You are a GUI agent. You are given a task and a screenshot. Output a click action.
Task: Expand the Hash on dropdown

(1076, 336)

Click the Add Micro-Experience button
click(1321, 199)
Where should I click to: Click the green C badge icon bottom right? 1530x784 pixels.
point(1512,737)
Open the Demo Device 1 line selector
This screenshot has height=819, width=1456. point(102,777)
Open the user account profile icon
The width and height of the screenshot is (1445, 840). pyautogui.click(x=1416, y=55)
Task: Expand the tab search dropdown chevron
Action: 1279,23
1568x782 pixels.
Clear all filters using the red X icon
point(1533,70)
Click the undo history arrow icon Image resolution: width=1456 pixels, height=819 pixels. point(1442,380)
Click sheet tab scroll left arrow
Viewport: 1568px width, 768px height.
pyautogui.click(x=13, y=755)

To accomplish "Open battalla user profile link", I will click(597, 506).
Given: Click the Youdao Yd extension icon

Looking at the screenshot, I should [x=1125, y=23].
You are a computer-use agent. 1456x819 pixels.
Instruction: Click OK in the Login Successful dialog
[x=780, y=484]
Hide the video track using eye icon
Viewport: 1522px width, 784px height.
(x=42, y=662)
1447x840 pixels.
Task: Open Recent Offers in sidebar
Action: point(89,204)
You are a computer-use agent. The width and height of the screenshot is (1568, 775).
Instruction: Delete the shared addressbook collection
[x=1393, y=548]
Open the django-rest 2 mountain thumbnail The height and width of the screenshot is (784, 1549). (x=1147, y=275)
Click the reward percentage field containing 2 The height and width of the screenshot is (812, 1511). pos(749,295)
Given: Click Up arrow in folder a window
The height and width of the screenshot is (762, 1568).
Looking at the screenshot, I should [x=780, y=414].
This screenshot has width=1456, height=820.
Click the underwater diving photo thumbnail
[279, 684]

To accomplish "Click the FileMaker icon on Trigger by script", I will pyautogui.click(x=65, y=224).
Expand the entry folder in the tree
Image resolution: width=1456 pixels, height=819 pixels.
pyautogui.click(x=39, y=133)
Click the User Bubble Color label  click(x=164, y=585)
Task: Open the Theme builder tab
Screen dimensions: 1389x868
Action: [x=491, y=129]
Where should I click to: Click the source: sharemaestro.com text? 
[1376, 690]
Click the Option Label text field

* [ASSIGNMENT]:
Your answer must be the full listing, copied exactly.

* [RESPONSE TO THE EXERCISE]:
You are a GUI agent. You are given a task and a screenshot. Output a click action.
Task: Expand the Hash on dropdown

(1076, 336)

Click the Add Micro-Experience button
click(1321, 199)
Where should I click to: Click the green C badge icon bottom right? 1530x784 pixels.
point(1512,737)
Open the Demo Device 1 line selector
This screenshot has height=819, width=1456. point(102,777)
Open the user account profile icon
The width and height of the screenshot is (1445, 840). pyautogui.click(x=1416, y=55)
Task: Expand the tab search dropdown chevron
Action: 1279,23
1568x782 pixels.
Clear all filters using the red X icon
point(1533,70)
Click the undo history arrow icon Image resolution: width=1456 pixels, height=819 pixels. point(1442,380)
Click sheet tab scroll left arrow
Viewport: 1568px width, 768px height.
pyautogui.click(x=13, y=755)

To accomplish "Open battalla user profile link", I will click(597, 506).
Given: Click the Youdao Yd extension icon

Looking at the screenshot, I should [x=1125, y=23].
You are a computer-use agent. 1456x819 pixels.
Instruction: Click OK in the Login Successful dialog
[x=780, y=484]
Hide the video track using eye icon
Viewport: 1522px width, 784px height.
(x=42, y=662)
1447x840 pixels.
Task: Open Recent Offers in sidebar
Action: point(89,204)
You are a computer-use agent. The width and height of the screenshot is (1568, 775).
Instruction: Delete the shared addressbook collection
[x=1393, y=548]
Open the django-rest 2 mountain thumbnail The height and width of the screenshot is (784, 1549). (x=1147, y=275)
Click the reward percentage field containing 2 The height and width of the screenshot is (812, 1511). pos(749,295)
Given: Click Up arrow in folder a window
The height and width of the screenshot is (762, 1568).
Looking at the screenshot, I should [x=780, y=414].
This screenshot has width=1456, height=820.
Click the underwater diving photo thumbnail
[279, 684]

To accomplish "Click the FileMaker icon on Trigger by script", I will pyautogui.click(x=65, y=224).
Expand the entry folder in the tree
Image resolution: width=1456 pixels, height=819 pixels.
pyautogui.click(x=39, y=133)
Click the User Bubble Color label  click(x=164, y=585)
Task: Open the Theme builder tab
Screen dimensions: 1389x868
Action: [x=491, y=129]
Where should I click to: Click the source: sharemaestro.com text? 
[1376, 690]
Click the Option Label text field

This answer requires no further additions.